◆ Data provided:
******************************

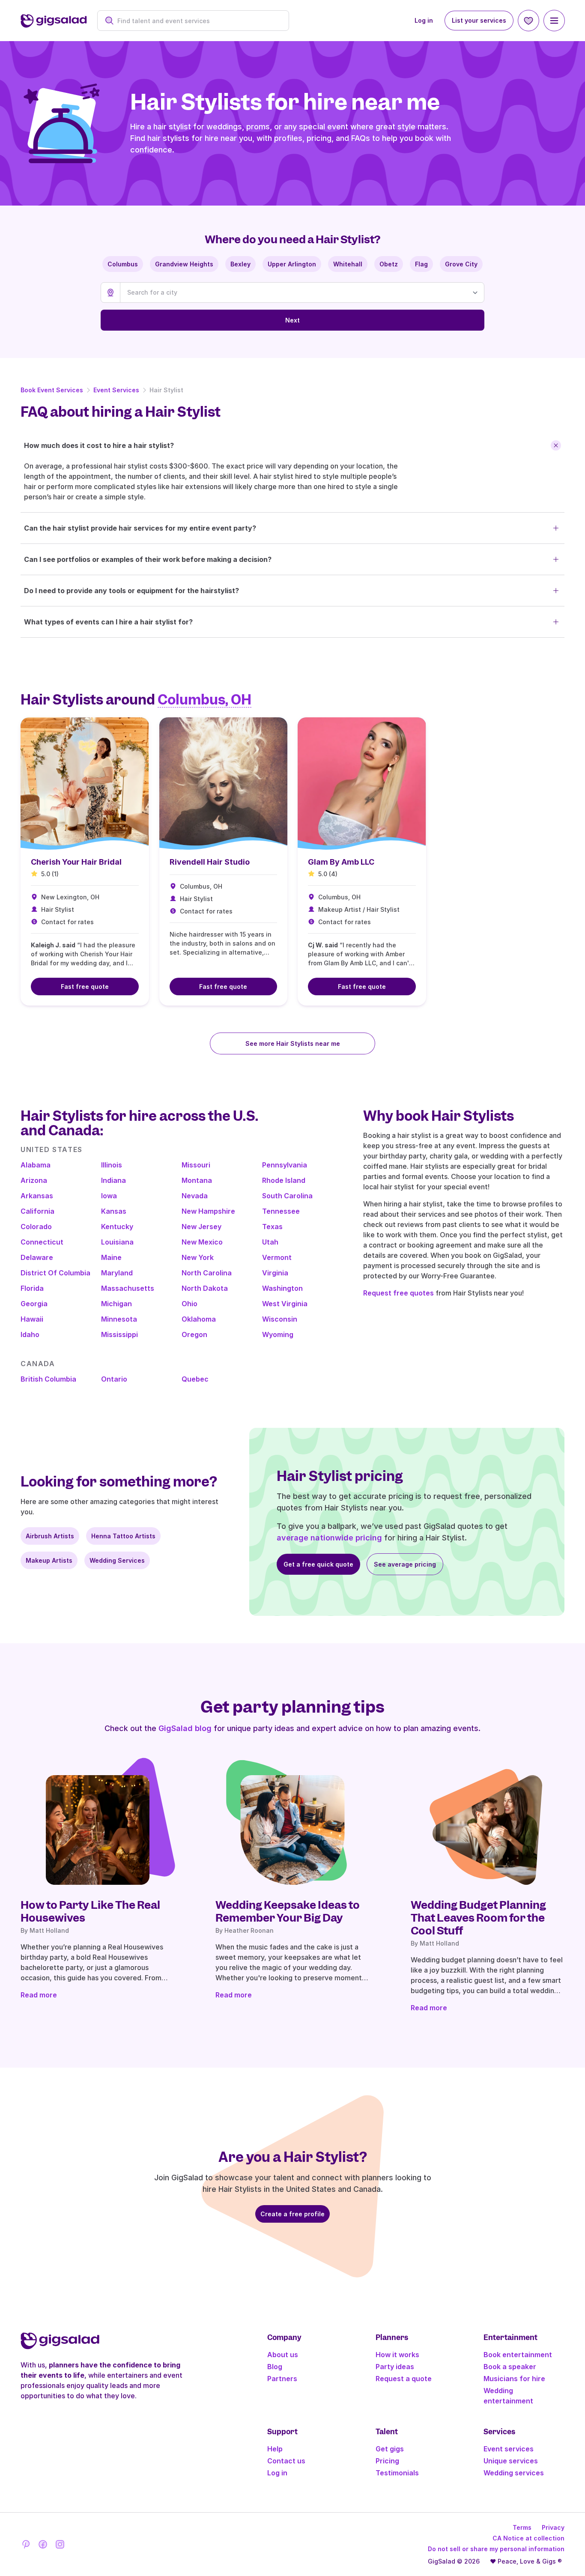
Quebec (195, 1379)
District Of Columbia (55, 1273)
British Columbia (48, 1379)
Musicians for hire (514, 2378)
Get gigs (390, 2449)
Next (292, 320)
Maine (111, 1257)
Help (275, 2449)
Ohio (189, 1303)
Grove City (461, 264)
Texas (272, 1226)
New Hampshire (208, 1211)
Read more (39, 1995)
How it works (397, 2354)
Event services (509, 2449)
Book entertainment (518, 2354)
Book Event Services (52, 390)
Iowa (109, 1195)
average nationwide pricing (329, 1537)
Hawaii (32, 1319)
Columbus (122, 264)
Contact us (286, 2461)
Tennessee (281, 1211)
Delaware (37, 1257)
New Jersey (201, 1226)
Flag (421, 264)
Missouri (196, 1165)
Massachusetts (127, 1288)
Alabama (36, 1165)
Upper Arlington (292, 264)
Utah (270, 1242)
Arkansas (37, 1195)
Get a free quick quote (318, 1564)
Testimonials (397, 2473)
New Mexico (202, 1242)
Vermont (277, 1257)
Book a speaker (510, 2366)
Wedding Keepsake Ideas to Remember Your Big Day (287, 1911)
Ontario (114, 1379)
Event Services (116, 390)
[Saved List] (528, 20)
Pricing (387, 2461)
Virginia (275, 1273)
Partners (282, 2378)
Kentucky (117, 1226)
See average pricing (405, 1564)
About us (282, 2354)
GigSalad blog (185, 1728)
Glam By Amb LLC (341, 861)
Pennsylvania (284, 1165)
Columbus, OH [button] (204, 700)
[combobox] (197, 21)
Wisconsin (279, 1319)
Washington (282, 1288)
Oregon (194, 1334)
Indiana (113, 1180)
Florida (32, 1288)
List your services (479, 20)
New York (198, 1257)
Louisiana (117, 1242)
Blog (274, 2366)
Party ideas (395, 2366)
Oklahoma (199, 1319)
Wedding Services (117, 1560)
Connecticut (42, 1242)
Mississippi (119, 1334)
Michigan (116, 1303)
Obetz (388, 264)
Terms (522, 2527)
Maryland (117, 1273)
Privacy (553, 2527)
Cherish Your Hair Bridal (76, 861)
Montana (197, 1180)
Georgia (34, 1303)
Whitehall (347, 264)
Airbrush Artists (50, 1536)
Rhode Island (283, 1180)
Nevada (195, 1195)
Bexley (240, 264)
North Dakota (205, 1288)
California (37, 1211)
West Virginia (284, 1303)
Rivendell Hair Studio (210, 861)
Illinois (111, 1165)
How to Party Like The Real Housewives (90, 1911)
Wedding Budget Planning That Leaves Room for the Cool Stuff (478, 1918)
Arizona (34, 1180)
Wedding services (514, 2473)
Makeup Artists (49, 1560)
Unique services (511, 2461)
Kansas (113, 1211)
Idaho (30, 1334)
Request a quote (404, 2378)
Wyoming (277, 1334)
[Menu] (554, 20)
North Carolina (207, 1273)
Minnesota (119, 1319)
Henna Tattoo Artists (123, 1536)
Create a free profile (292, 2214)
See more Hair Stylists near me (292, 1043)
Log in (424, 20)
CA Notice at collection (528, 2538)
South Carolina (287, 1195)
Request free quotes (398, 1293)
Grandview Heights (184, 264)
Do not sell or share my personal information (496, 2548)
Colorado (36, 1226)
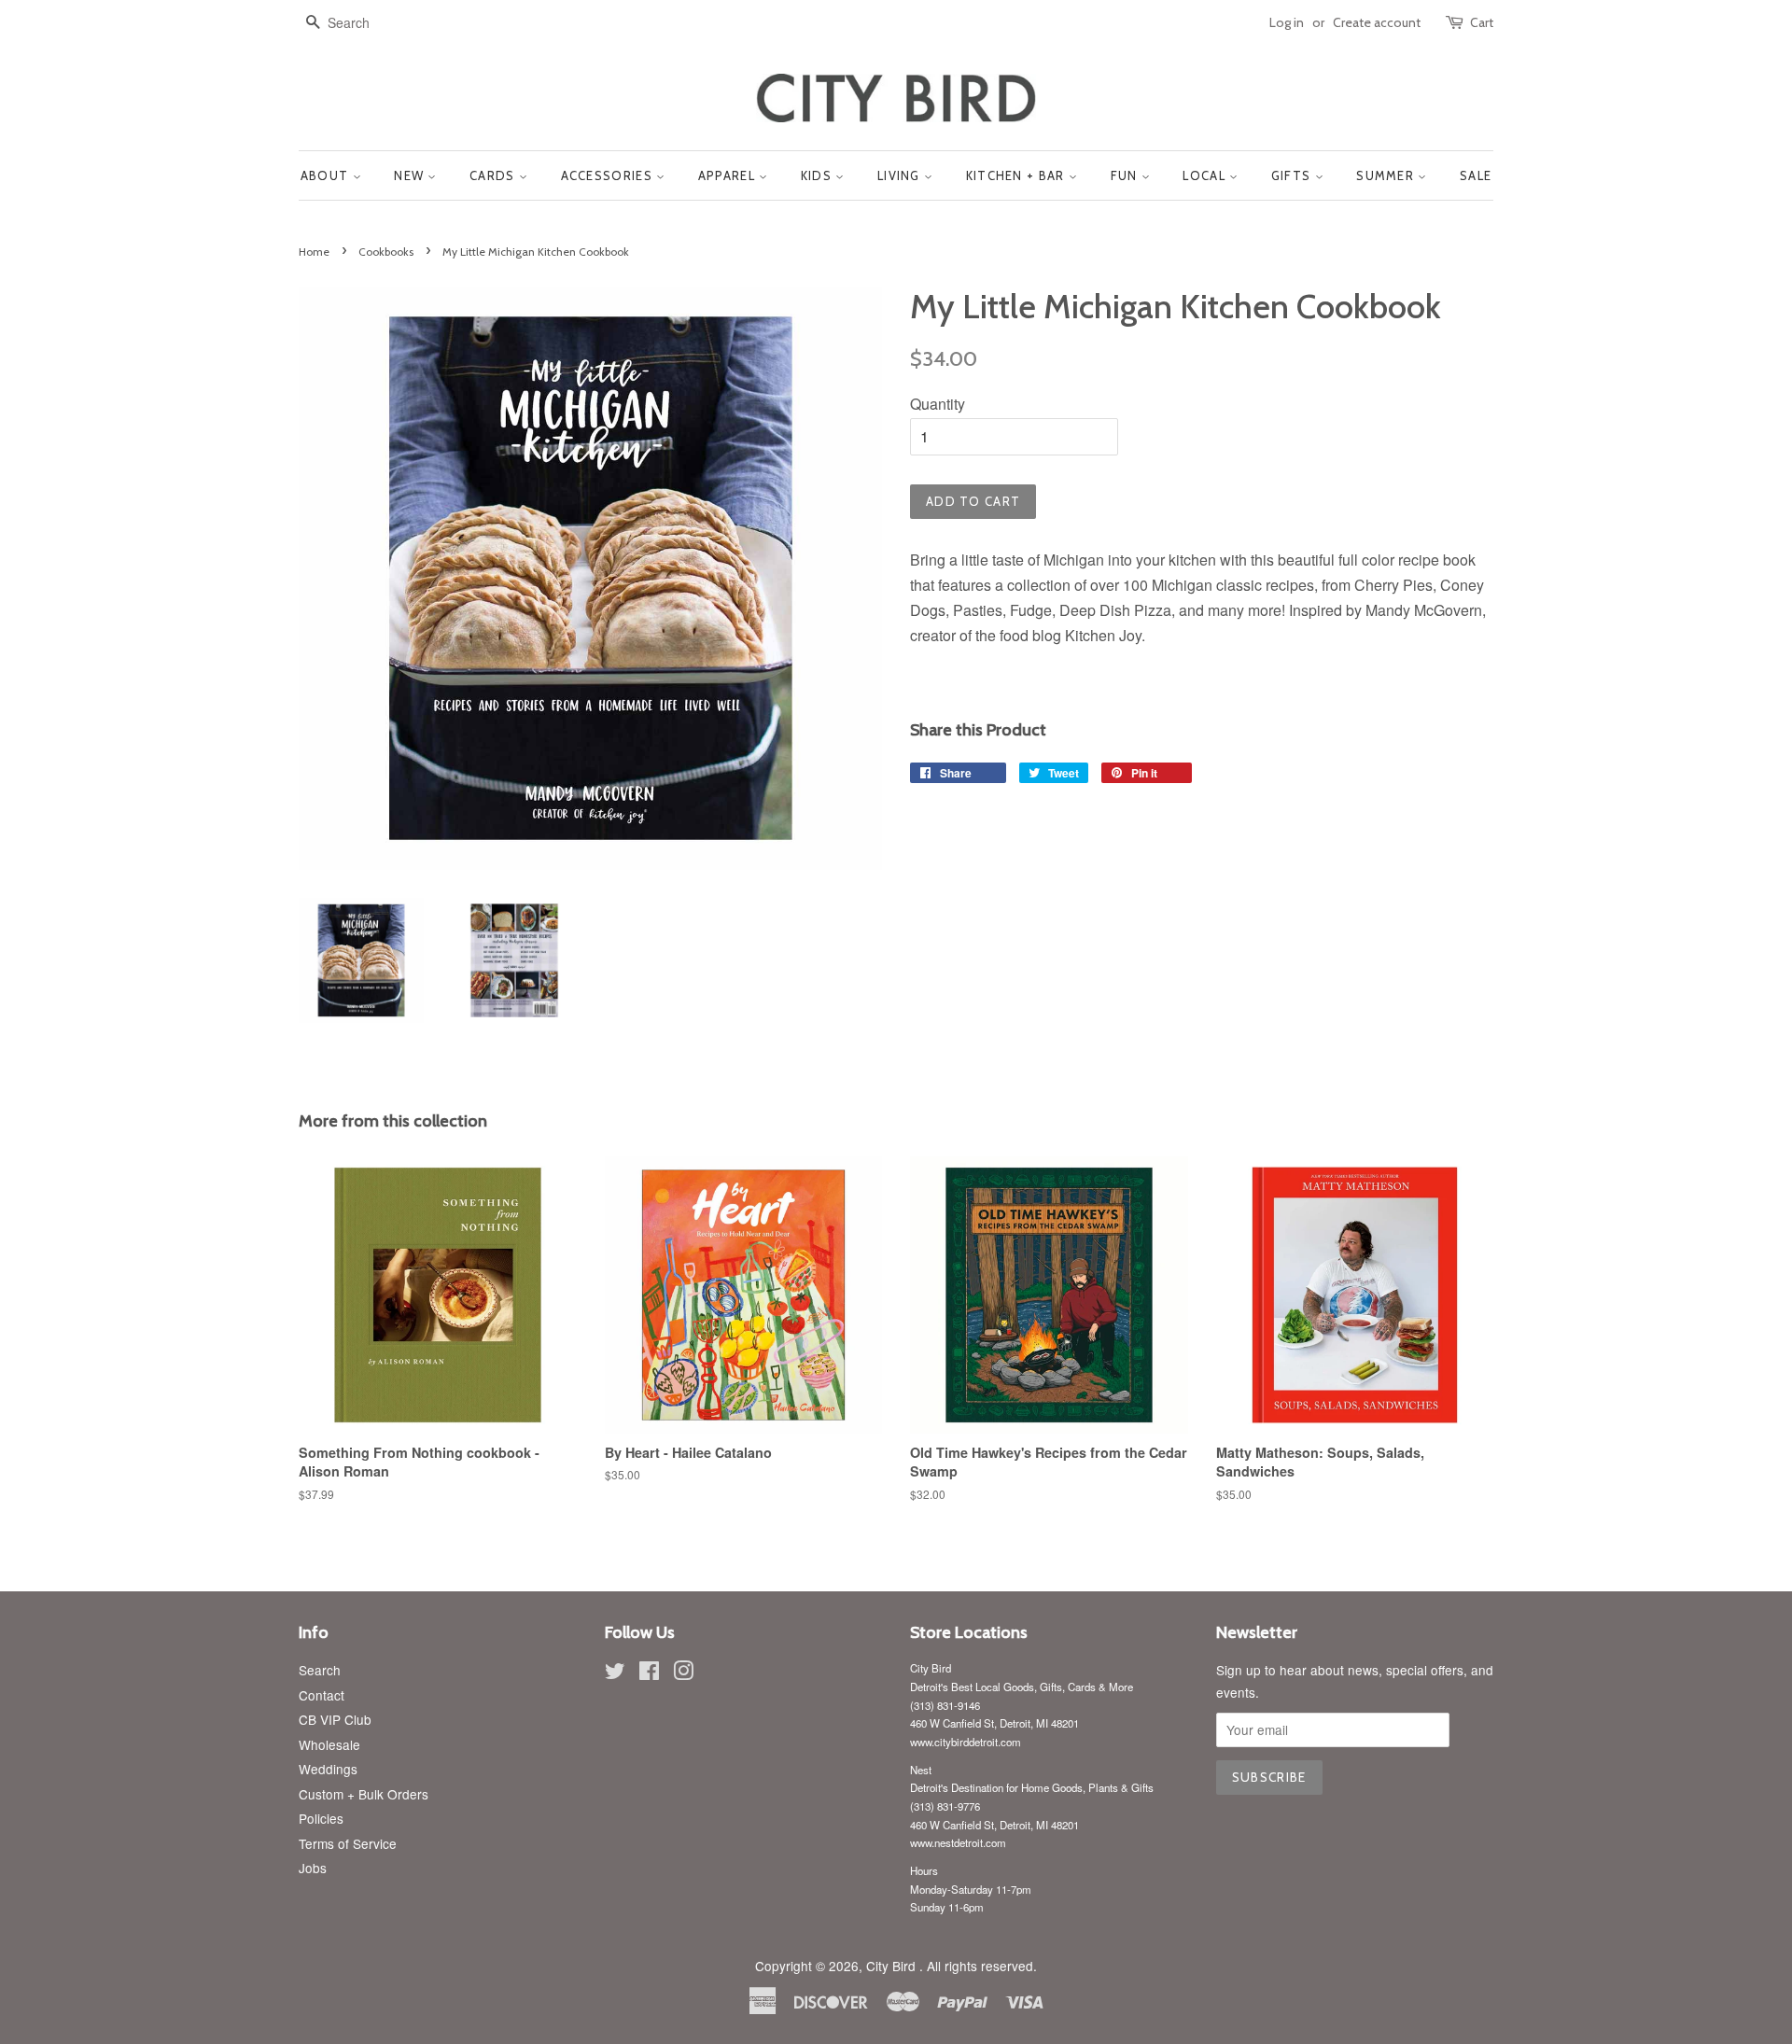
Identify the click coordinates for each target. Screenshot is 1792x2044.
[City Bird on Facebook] (649, 1673)
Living (900, 175)
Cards (494, 175)
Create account (1377, 22)
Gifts (1293, 175)
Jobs (313, 1867)
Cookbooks (385, 252)
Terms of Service (348, 1843)
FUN (1126, 175)
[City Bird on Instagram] (683, 1673)
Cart (1481, 22)
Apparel (728, 175)
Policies (321, 1818)
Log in (1286, 22)
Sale (1475, 175)
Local (1206, 175)
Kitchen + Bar (1017, 175)
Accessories (609, 175)
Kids (818, 175)
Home (314, 252)
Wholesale (329, 1744)
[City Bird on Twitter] (615, 1673)
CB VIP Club (335, 1719)
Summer (1387, 175)
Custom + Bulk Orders (363, 1794)
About (327, 175)
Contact (321, 1695)
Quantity (937, 403)
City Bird (892, 1965)
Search (320, 1669)
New (410, 175)
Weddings (328, 1768)
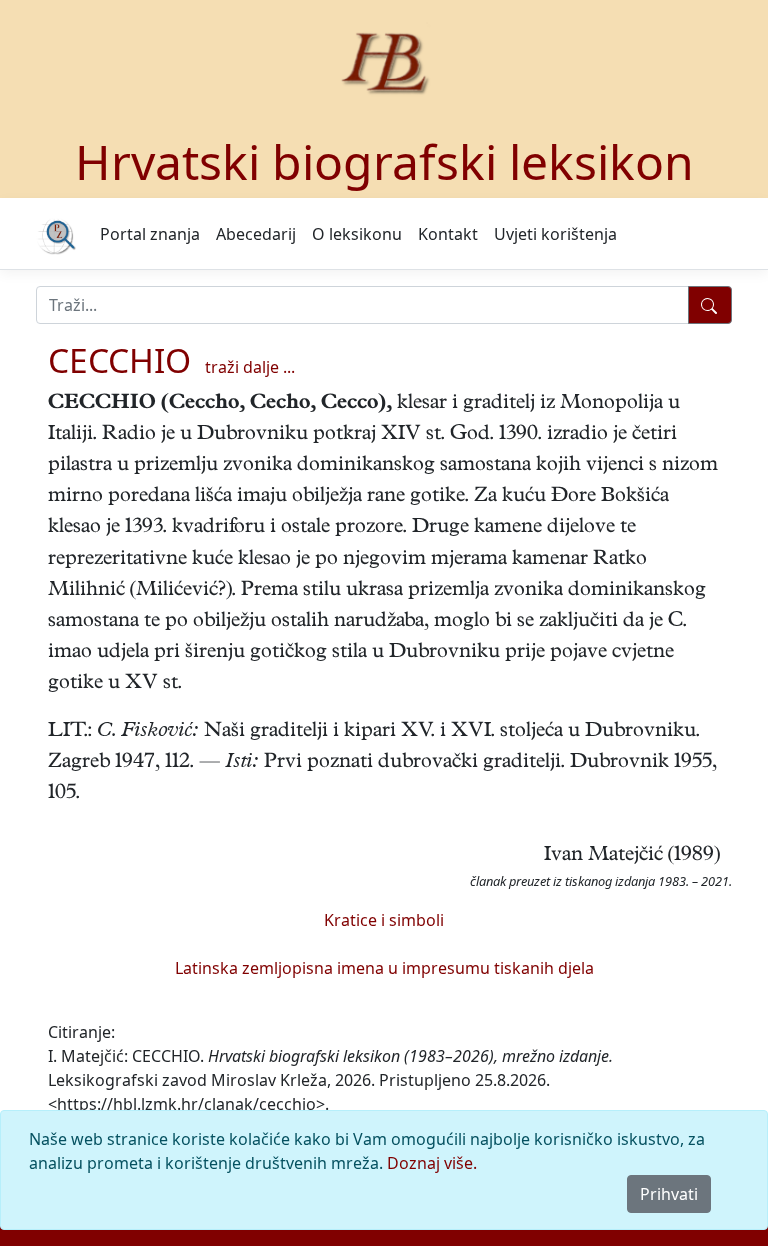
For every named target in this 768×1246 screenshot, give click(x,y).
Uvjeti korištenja (555, 234)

******************************

Everything above from the line containing "Pricing (387, 2461)" through the line containing "Gifts (1293, 175)" must be repeated exactly, and the pictures must be left out.

Pricing (387, 2461)
Virginia (275, 1273)
Partners (282, 2378)
Kentucky (117, 1226)
See average pricing (405, 1564)
About us (282, 2354)
GigSalad blog (185, 1728)
Glam By Amb LLC (341, 861)
Pennsylvania (284, 1165)
Columbus, OH [button] (204, 700)
[combobox] (197, 21)
Wisconsin (279, 1319)
Washington (282, 1288)
Oregon (194, 1334)
Indiana (113, 1180)
Florida (32, 1288)
List your services (479, 20)
New York (198, 1257)
Louisiana (117, 1242)
Blog (274, 2366)
Party ideas (395, 2366)
Oklahoma (199, 1319)
Wedding Services (117, 1560)
Connecticut (42, 1242)
Mississippi (119, 1334)
Michigan (116, 1303)
Obetz (388, 264)
Terms (522, 2527)
Maryland (117, 1273)
Privacy (553, 2527)
Cherish Your Hair Bridal (76, 861)
Montana (197, 1180)
Georgia (34, 1303)
Whitehall (347, 264)
Airbrush Artists (50, 1536)
Rhode Island (283, 1180)
Nevada (195, 1195)
Bexley (240, 264)
North Dakota (205, 1288)
California (37, 1211)
West Virginia (284, 1303)
Rivendell Hair Studio (210, 861)
Illinois (111, 1165)
How to Party Like The Real Housewives (90, 1911)
Wedding Budget Planning That Leaves Room for the Cool Stuff (478, 1918)
Arizona (34, 1180)
Wedding services (514, 2473)
Makeup Artists (49, 1560)
Unique services (511, 2461)
Kansas (113, 1211)
Idaho (30, 1334)
Request a quote (404, 2378)
Wyoming (277, 1334)
[Menu] (554, 20)
North Carolina (207, 1273)
Minnesota (119, 1319)
Henna Tattoo Artists (123, 1536)
Create a free profile (292, 2214)
See more Hair Stylists near me (292, 1043)
Log in (424, 20)
CA Notice at collection (528, 2538)
South Carolina (287, 1195)
Request free quotes (398, 1293)
Grandview Heights (184, 264)
Do not sell or share my personal information (496, 2548)
Colorado (36, 1226)
Identify the click coordinates for each target. Screenshot is 1792x2044.
[City Bird on Facebook] (649, 1673)
Living (900, 175)
Cards (494, 175)
Create account (1377, 22)
Gifts (1293, 175)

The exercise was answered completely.